If you want to run docker-zeroscale
in its own container, there is an image
for that, but you will need to make a few changes.
- The
docker.sock
must be mounted in the container, so that it can control the proxied container. - The port that the proxy server will listen on needs to be specified twice: once as an argument to Docker to tell it to open the port, and once to the proxy server to tell it to listen on that port.
- Since you don't want the non-proxied port exposed externally, make the
proxied server listen on a non published port (don't use
-p
when starting it), and connect the zeroscale proxy server to the same Docker network.
All together, the run command would look like this:
docker run \
--network my_network \
-v /var/run/docker.sock:/var/run/docker.sock:ro \
-p 25565:25565 \
rycieos/zeroscale \
proxied_container_id \
--listen_port=25565
docker-zeroscale
assumes that the container it is controlling is listening
on the hostname of the container and the same port as the proxy server is
listening on by default.
Since two containers need to work closely together, it's probably best to use docker-compose to spin them up.
version: '3'
services:
my_server:
image: my_server
container_name: my_server
restart: always
networks:
- network
zeroscale:
image: rycieos/zeroscale
restart: always
ports:
- 25565:25565
volumes:
- /var/run/docker.sock:/var/run/docker.sock:ro
command:
- my_server
- --listen_port=25565
depends_on:
- my_server
networks:
- network
networks:
network:
driver: bridge
The original problem server that spawned this project. Should just work,
but if using the pausing method (which is the default), you will need to set
the max-tick-time
option in the server.properties
to -1
to prevent the
server crashing on unpause. While it is possible for a process to detect that
it was paused, Minecraft does not, and it sees a tick as having taken way too
long, and force restarts the server.
If the server needs to be started up (using method stop), it will correctly show the server as online, but with a message that it is unavailable.
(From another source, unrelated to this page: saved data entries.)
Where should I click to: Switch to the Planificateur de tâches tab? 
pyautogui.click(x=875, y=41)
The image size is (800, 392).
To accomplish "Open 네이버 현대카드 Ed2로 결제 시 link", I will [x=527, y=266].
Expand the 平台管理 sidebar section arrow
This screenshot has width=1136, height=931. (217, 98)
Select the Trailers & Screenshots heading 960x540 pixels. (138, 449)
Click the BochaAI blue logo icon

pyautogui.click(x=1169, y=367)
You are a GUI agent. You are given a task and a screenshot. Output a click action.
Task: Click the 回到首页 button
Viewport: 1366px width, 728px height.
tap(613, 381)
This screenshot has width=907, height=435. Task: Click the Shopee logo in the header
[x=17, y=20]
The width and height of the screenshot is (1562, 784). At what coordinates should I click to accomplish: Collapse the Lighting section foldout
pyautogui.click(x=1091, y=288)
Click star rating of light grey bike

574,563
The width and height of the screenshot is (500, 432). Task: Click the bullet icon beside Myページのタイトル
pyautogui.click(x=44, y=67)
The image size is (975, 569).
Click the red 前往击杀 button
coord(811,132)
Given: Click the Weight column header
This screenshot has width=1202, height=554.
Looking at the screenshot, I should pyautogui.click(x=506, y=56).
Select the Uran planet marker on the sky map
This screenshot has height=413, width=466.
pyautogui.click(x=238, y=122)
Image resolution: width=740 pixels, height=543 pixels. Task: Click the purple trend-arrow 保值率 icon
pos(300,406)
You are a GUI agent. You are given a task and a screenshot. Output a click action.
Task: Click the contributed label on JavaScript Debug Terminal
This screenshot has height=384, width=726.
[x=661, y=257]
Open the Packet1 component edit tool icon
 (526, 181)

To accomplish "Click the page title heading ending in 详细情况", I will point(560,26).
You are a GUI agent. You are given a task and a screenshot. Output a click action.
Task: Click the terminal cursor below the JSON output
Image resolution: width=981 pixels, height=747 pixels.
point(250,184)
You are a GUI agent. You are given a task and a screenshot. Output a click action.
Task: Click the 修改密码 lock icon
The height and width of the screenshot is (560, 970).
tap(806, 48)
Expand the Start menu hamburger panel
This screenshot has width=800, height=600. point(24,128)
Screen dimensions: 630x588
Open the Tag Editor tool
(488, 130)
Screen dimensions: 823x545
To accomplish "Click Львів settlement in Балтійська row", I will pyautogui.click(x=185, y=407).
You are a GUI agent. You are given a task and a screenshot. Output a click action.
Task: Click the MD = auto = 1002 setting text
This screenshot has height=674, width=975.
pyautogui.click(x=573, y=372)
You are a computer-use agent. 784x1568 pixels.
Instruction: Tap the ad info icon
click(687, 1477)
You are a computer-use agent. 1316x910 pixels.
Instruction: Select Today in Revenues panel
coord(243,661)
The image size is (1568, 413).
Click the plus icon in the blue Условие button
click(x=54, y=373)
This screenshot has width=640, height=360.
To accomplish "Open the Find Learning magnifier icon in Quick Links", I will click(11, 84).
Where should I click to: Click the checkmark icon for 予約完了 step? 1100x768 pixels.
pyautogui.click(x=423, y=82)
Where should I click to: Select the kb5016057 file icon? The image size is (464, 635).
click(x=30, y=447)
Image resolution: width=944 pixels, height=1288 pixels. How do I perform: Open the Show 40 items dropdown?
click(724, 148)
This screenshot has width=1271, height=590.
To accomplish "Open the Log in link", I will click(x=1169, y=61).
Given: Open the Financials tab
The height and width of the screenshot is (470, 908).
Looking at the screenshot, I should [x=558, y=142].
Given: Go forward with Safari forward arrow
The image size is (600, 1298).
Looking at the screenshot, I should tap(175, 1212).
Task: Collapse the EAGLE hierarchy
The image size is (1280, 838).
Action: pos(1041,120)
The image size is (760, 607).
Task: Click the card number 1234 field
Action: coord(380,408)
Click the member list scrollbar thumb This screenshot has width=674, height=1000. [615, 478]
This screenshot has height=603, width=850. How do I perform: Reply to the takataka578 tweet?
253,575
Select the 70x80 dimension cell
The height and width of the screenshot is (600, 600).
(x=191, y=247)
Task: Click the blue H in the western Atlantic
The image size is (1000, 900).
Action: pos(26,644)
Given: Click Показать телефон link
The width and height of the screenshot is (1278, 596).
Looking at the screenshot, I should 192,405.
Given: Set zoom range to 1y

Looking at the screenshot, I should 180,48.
Terraria server. Just works. Shows an error message if the server isn't online.
Any server can run behind the proxy, simply override any methods of the
GenericServer
in your own module in the "plugins/" directory. The only
methods you need to override are is_valid_connection()
and fake_status()
.
If you don't override those, you are probably better off just using the
generic
plugin.
from .generic import Server as GenericServer
class Server(GenericServer):
def __init__(self,
# Any parameters, will come from --plugin_argument params
):
super().__init__(True)
self.name = "Plugin name"
async def start(self):
if self.status is not Status.stopped:
return
logger.info('Starting server')
self.status = Status.starting
# Whatever to run the server, probably an await asyncio.create_subprocess_exec()
logger.info('Server online')
self.status = Status.running
async def stop(self):
if self.status is not Status.running:
return
logger.info('Stopping server')
self.status = Status.stopping
# Whatever to stop the server
logger.info('Server offline')
self.status = Status.stopped
async def is_valid_connection(self, client_reader):
return # If the connection is from a valid client (to stop port scanners)
def fake_status(self) -> bytes:
return # Some bytes for when a client tries to connect and the server is not online
Example systemd configs are located in systemd/ to accompany the plugins.
- Plugins that use subprocess pipes to read stdin, stdout, or stderr don't work on Cygwin, as the OS is seen as posix and thus doesn't ship with the ProactorEventLoop, but since the backend OS is Windows, the default event loop won't work. This is a bug in the Cygwin Python package.